The Metropolitan Archbishop of Kalavrita and Aegialias Anmvrosios penned an open letter to prime minister Alexis Tsipras on Thursday, condemning him for comparing the Greek Revolution of 1821 with the Cuban civil war of 1959, which he called a national crime and disgrace, and criticizing the extravagance of the premier’s “unnecessary” trip to Cuba in his post script.
In one excerpt, he said: “As reported in the media, you uttered the following blasphemous words: ‘Freedom or Death was the slogan of the Greek Revolution in 1821. Patria o muerte [Homeland or death], the slogan of the Cuban Revolution in 1959.’ In other words, you equated the Greek Revolution of 1821 of almost 400 years of slavery endured by our ancestors at the hands of our Turkish conquerors with the Cuban revolution, which was an internal, communistic revolution of a few Cuban communists and their leader Fidel Castro against Batista, the president of the country, and their Cuban compatriots.”

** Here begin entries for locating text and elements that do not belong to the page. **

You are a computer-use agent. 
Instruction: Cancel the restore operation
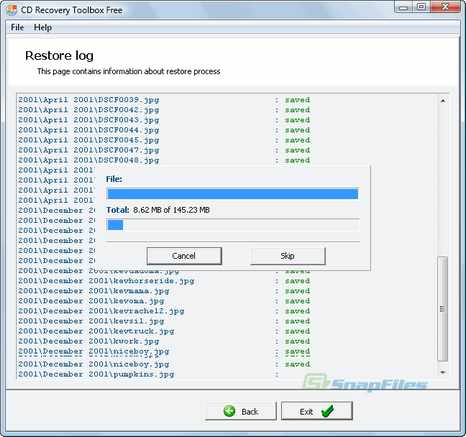pos(184,256)
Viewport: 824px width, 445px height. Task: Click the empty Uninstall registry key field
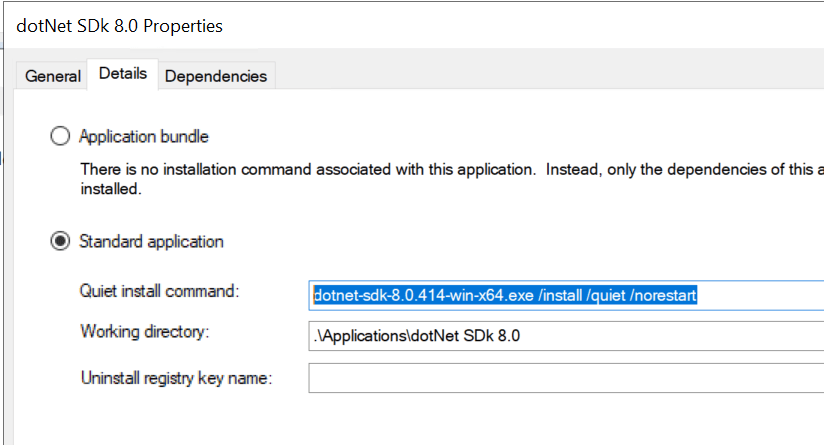(x=565, y=379)

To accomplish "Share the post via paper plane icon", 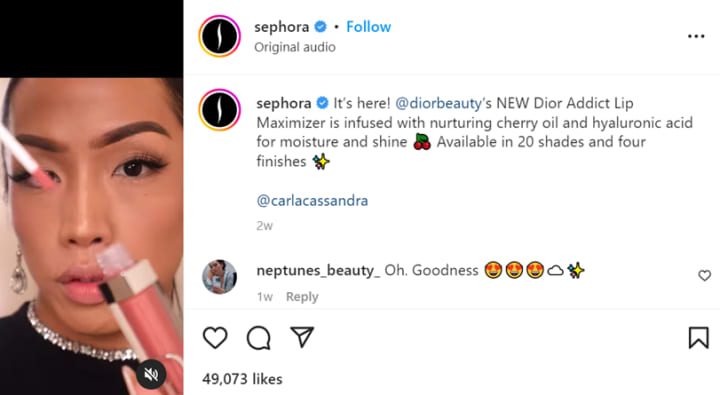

The Metropolitan Archbishop also characterized the eulogy of Mr. Tsipras in Cuba as criminally wrong, while as for ‘Comandante Fidel Castro,’ he pointed out, among other things, he “became known for his immorality, given that he erotically ‘embraced’ several hundred women.”
However, Amvrosios also chastized himself, saying that during Alexis Tsipras’s swearing-in ceremony, he had greeted him with the words: “Hello, fine young prime minister.”